All the data must be output exactly as given.

DATASET CONTENT section start

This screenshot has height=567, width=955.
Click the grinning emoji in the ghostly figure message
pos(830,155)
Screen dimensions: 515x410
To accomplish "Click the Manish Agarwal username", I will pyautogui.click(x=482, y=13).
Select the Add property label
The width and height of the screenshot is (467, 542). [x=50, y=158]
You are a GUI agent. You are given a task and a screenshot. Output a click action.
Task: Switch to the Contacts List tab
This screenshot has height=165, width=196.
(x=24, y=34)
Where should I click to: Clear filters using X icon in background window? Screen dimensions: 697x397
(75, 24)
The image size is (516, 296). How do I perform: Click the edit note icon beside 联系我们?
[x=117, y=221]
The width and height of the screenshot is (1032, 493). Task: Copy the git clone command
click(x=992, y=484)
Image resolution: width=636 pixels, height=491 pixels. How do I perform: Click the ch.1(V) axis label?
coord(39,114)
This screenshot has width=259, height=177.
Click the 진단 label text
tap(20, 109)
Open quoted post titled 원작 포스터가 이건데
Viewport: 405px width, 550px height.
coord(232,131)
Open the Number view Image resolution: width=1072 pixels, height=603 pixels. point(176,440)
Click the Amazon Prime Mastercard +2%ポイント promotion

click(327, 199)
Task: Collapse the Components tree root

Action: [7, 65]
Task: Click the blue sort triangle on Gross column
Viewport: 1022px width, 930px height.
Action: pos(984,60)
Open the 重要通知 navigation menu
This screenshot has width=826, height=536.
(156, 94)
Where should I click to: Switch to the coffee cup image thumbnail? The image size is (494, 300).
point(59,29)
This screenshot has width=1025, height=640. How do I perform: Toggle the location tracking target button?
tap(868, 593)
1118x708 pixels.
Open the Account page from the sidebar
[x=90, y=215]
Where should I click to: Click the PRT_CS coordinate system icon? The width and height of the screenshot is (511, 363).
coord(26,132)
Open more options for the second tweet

DATASET CONTENT section end

ANSWER FOR THE TASK -
This screenshot has height=567, width=955.
Click the grinning emoji in the ghostly figure message
pos(830,155)
Screen dimensions: 515x410
To accomplish "Click the Manish Agarwal username", I will pyautogui.click(x=482, y=13).
Select the Add property label
The width and height of the screenshot is (467, 542). [x=50, y=158]
You are a GUI agent. You are given a task and a screenshot. Output a click action.
Task: Switch to the Contacts List tab
This screenshot has height=165, width=196.
(x=24, y=34)
Where should I click to: Clear filters using X icon in background window? Screen dimensions: 697x397
(75, 24)
The image size is (516, 296). How do I perform: Click the edit note icon beside 联系我们?
[x=117, y=221]
The width and height of the screenshot is (1032, 493). Task: Copy the git clone command
click(x=992, y=484)
Image resolution: width=636 pixels, height=491 pixels. How do I perform: Click the ch.1(V) axis label?
coord(39,114)
This screenshot has width=259, height=177.
Click the 진단 label text
tap(20, 109)
Open quoted post titled 원작 포스터가 이건데
Viewport: 405px width, 550px height.
coord(232,131)
Open the Number view Image resolution: width=1072 pixels, height=603 pixels. point(176,440)
Click the Amazon Prime Mastercard +2%ポイント promotion

click(327, 199)
Task: Collapse the Components tree root

Action: [7, 65]
Task: Click the blue sort triangle on Gross column
Viewport: 1022px width, 930px height.
Action: pos(984,60)
Open the 重要通知 navigation menu
This screenshot has width=826, height=536.
(156, 94)
Where should I click to: Switch to the coffee cup image thumbnail? The image size is (494, 300).
point(59,29)
This screenshot has width=1025, height=640. How do I perform: Toggle the location tracking target button?
tap(868, 593)
1118x708 pixels.
Open the Account page from the sidebar
[x=90, y=215]
Where should I click to: Click the PRT_CS coordinate system icon? The width and height of the screenshot is (511, 363).
coord(26,132)
Open more options for the second tweet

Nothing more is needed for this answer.